Molecular Blueprint Could Redesign Parkinson’s Disease Therapeutics




GPR6, a G protein-coupled receptor, is primarily expressed in the medium spiny neurons of the striatum, specifically within the striatopallidal pathway. This pathway is heavily impacted by the loss of dopamine-producing neurons in Parkinson’s disease (PD). Targeting GPR6 presents a promising therapeutic approach for a nondopaminergic treatment of PD, which would offer reduced risk for dyskinesia and other side effects. Now, a new preclinical study sheds light on the structure and function of GPR6. The insights could guide future research and the rational design of more selective GPR6-targeting drugs that are more effective and have fewer side effects for patients.

The findings are published in Science Signaling in an article titled, “Structural Insights into the High Basal Activity and Inverse Agonism of the Orphan Receptor GPR6 Implicated in Parkinson’s Disease.”


“GPR6 is an orphan G protein-coupled receptor with high constitutive activity found in D2-type dopamine receptor–expressing medium spiny neurons of the striatopallidal pathway, which is aberrantly hyperactivated in Parkinson’s disease,” the researchers wrote. “Here, we solved crystal structures of GPR6 without the addition of a ligand (a pseudo-apo state) and in complex with two inverse agonists, including CVN424, which improved motor symptoms in patients with Parkinson’s disease in clinical trials.”

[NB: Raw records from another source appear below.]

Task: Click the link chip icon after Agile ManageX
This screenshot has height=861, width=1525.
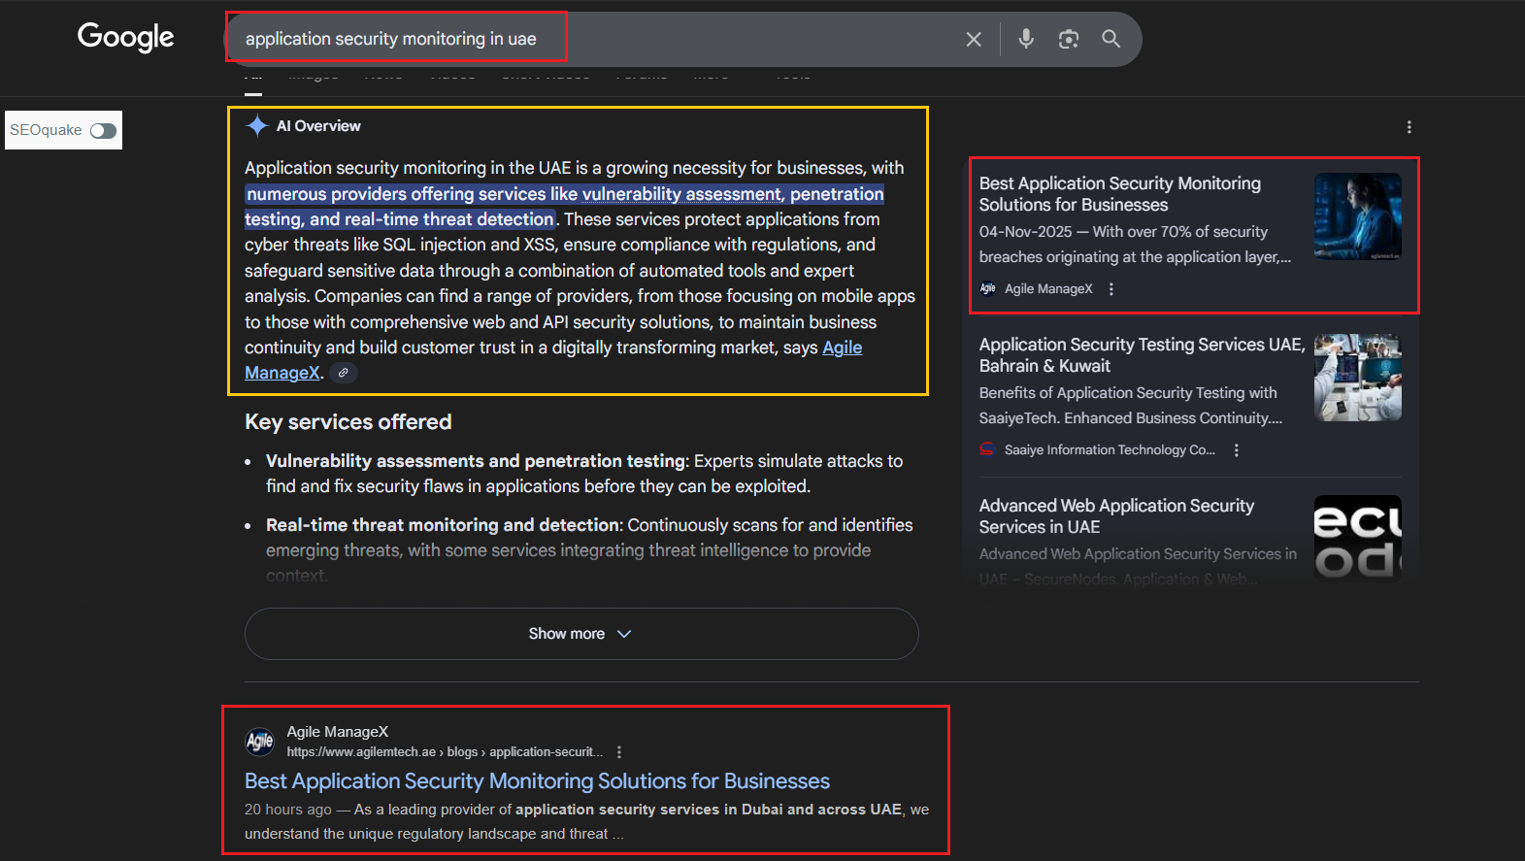Action: [343, 373]
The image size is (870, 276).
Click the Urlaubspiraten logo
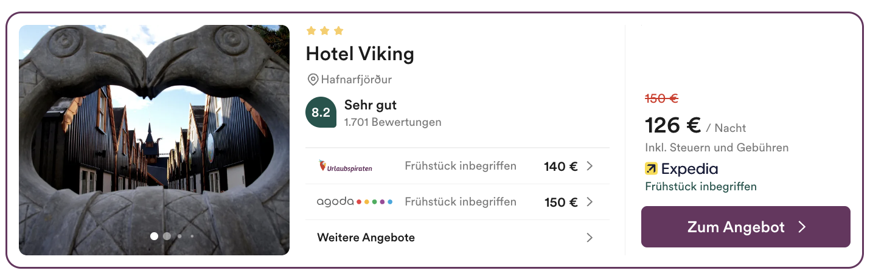tap(346, 166)
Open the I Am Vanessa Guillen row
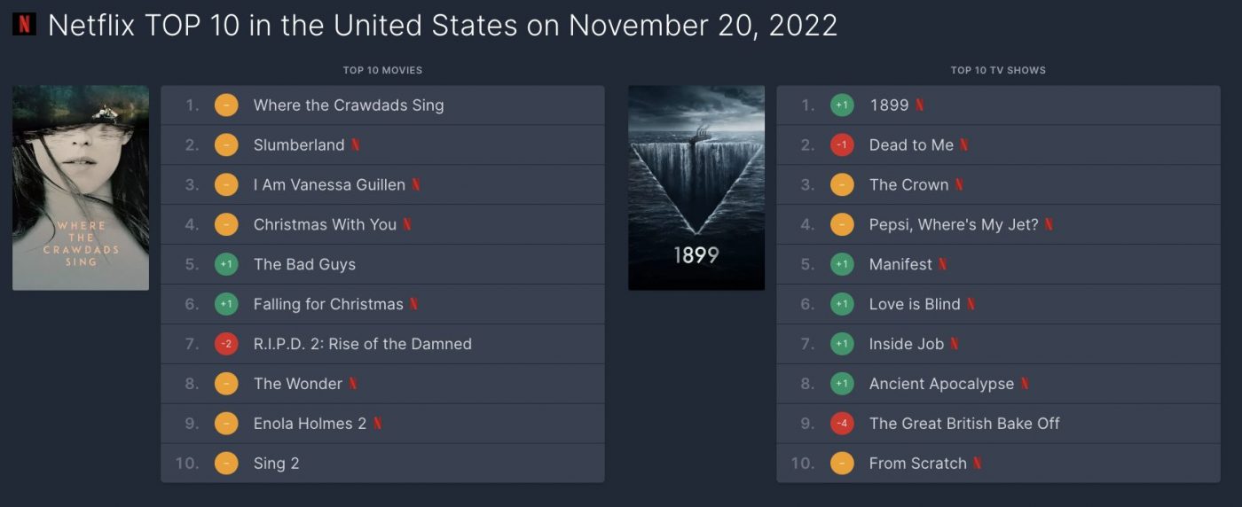Viewport: 1242px width, 507px height. [382, 185]
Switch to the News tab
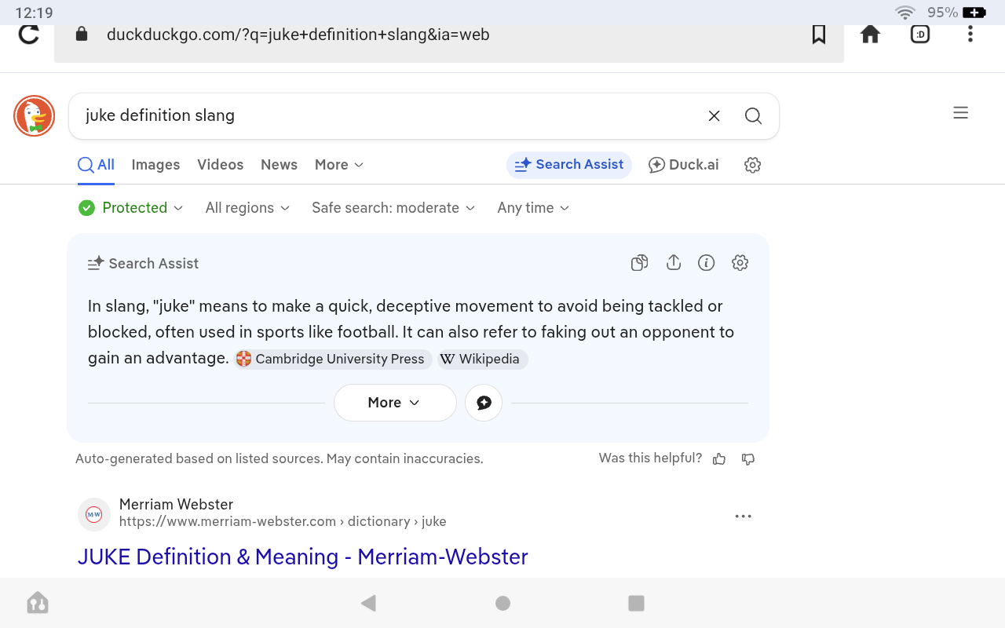The width and height of the screenshot is (1005, 628). pyautogui.click(x=279, y=165)
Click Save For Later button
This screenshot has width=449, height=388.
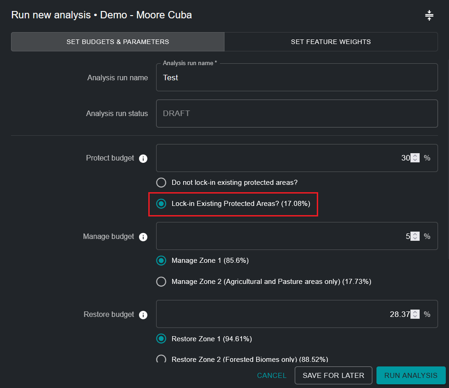[333, 375]
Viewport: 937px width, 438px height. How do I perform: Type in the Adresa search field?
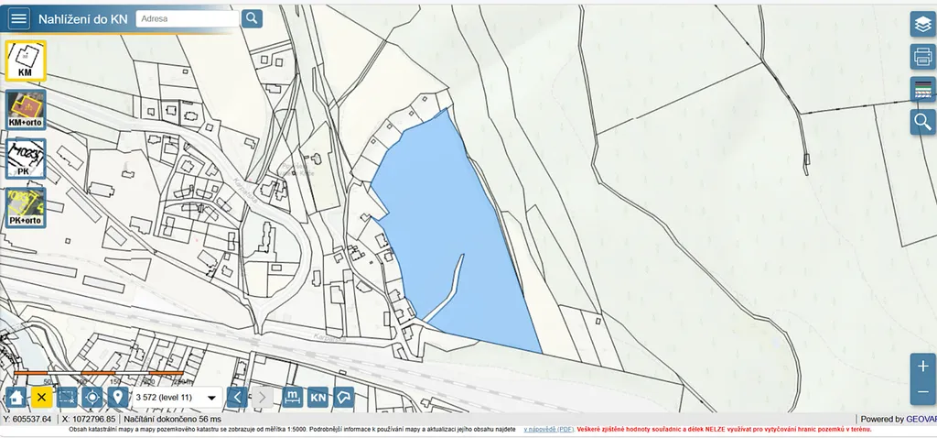point(188,18)

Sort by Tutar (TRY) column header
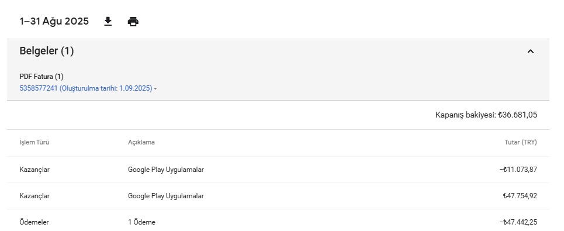pyautogui.click(x=521, y=142)
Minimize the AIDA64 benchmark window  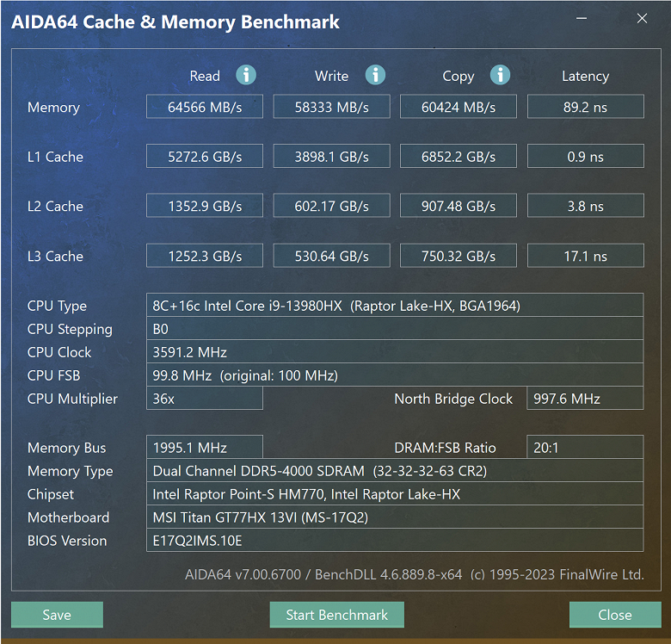582,18
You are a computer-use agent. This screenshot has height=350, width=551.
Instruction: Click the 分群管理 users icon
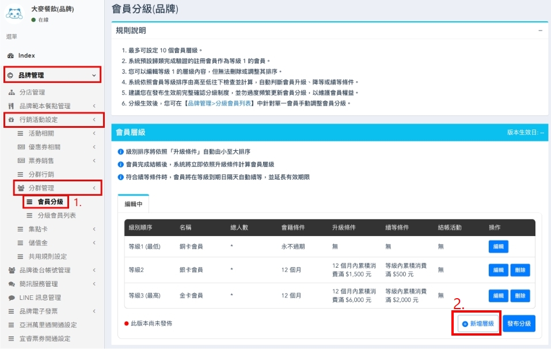pos(21,188)
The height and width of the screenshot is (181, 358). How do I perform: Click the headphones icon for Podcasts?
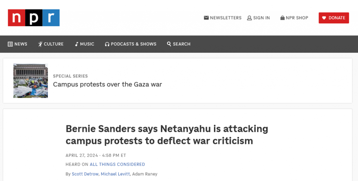pos(107,44)
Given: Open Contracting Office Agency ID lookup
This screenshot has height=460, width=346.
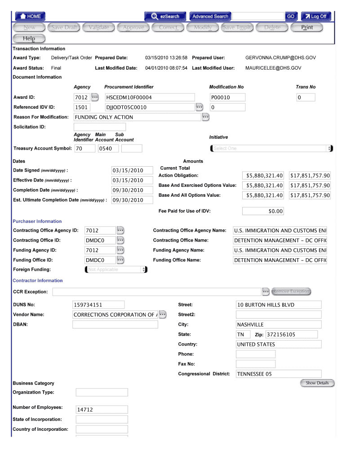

Parkinson’s disease causes tremors, rigidity, and a loss of mobility over time, eventually leaving patients disabled. This immobility occurs due to the death of dopamine-releasing (or dopaminergic) neurons in the substantia nigra, a small but vital area of the brain that controls movement and cognition.

Treatments for Parkinson’s disease that restore dopamine levels can temporarily relieve symptoms, but there is currently no therapy that can halt the underlying degeneration of these neurons. However, there are some promising treatments in early trials that target GPR6, which is abundant in some dopaminergic neurons. This receptor has high basal activity—meaning it can exert biological effects even when not bound to an activating ligand. Moreover, it is found in the dopaminergic neurons that stop movement, which tend to be unusually active in Parkinson’s disease.


Mahta Barekatain, PhD, from the University of Southern California, and collaborators used mass spectrometry, mutagenesis, and computer models to analyze the structure of G protein-bound GPR6. The researchers discovered potential mechanisms behind the high basal activity and inverse agonism of GPR6.

They also solved the structures of G protein-bound GPR6 in complex with two compounds that suppress its basal activity (or inverse agonists), including one named CVN424. CVN424 is a non-dopamine therapy that inhibits GPR6, and has shown promise in clinical trials.

The structures and results from the new study could guide the rational design of drugs that modulate GPR6 signaling.